«Бородино» – это еще и настоящий боевик. В то время воображение не было убито смартфонами и сериалами и мы могли себе представить, как «звучал булат, картечь визжала, рука бойцов колоть устала, и ядрам пролетать мешала гора кровавых тел». Лермонтов здесь соперничает с пушкинской «Полтавой», но в нашем детском сознании они сливались в единое целое, строчки цеплялись и путались, так что казалось – на Бородинском поле в атаку ведет Петр Первый, а рассказчик-артиллерист готовится «угостить» зарядом и француза, и шведа. Однако выходило так, что именно гвардеец-гусар придавал чувство национального восторга этому стиху-кентавру.
И не только одному ему, конечно. «Москва, Москва!.. люблю тебя как сын, как русский, – сильно, пламенно и нежно!» – учили мы в четвертом классе и узнавали, что любить Первопрестольную и древний Кремль – это русское чувство, одно из определяющих национальное сознание. Или удивительная «Песня про царя Ивана Васильевича, молодого опричника и удалого купца Калашникова» – самое совершенное воспроизведение традиций народной исторической песни во всей русской литературе.
Ну и, наконец, – казачья колыбельная. Сколь многие удивятся внезапно осознав, что это тоже Лермонтов, а не «слова и музыка народные»:
Эта колыбельная, перекликающаяся, как заметил еще Степан Шевырев, с «Lullaby of an infant chief» Вальтера Скотта – совершенный образец этнического кодирования, осуществляемого «низовой» национальной традицией. Задается образ угрозы «злой чечен», образ защитника «отец – храбрый воин», и, наконец, программа будущего действия «сам узнаешь, будет время, бранное житье…» и всё это обобщается через любовь матери, соединяющей в себе конкретную мать и обобщенную Мать Матерей – Родину.
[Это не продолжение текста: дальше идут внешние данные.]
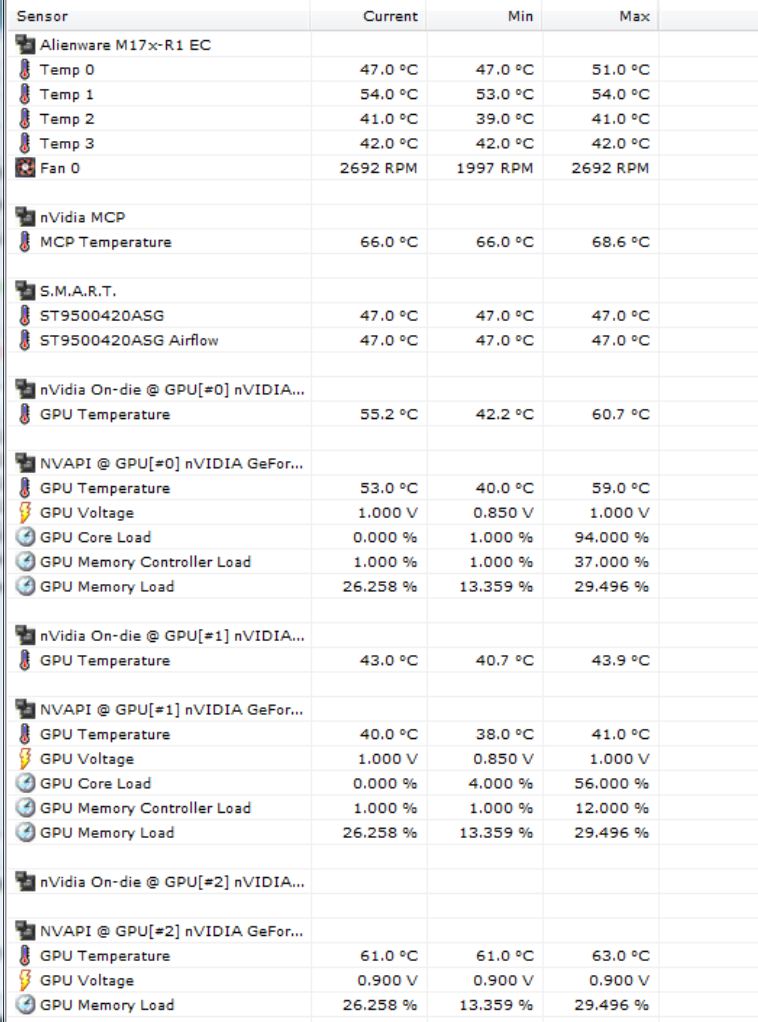
Task: Click the ST9500420ASG Airflow thermometer icon
Action: click(x=25, y=340)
«Это стихотворение есть художественная апофеоза матери: все, что есть святого, беззаветного в любви матери… вся бесконечность кроткой нежности, безграничность бескорыстной преданности, какою дышит любовь матери, – все это воспроизведено поэтом во всей полноте» – отмечал Белинский.
Такого совершенного в своей этнической определенности и эмоциональной проникновенности стихотворения нет даже у Пушкина. Здесь очевидна поколенческая разница: Пушкин – поэт пост-Просвещения, классицист, переходящий к романтизму. Лермонтов – поэт «весны народов», его романтизм, в данном случае рифмующийся с шотландским романтизмом Скотта, уже отчетливо окрашен в народнические, этнические тона.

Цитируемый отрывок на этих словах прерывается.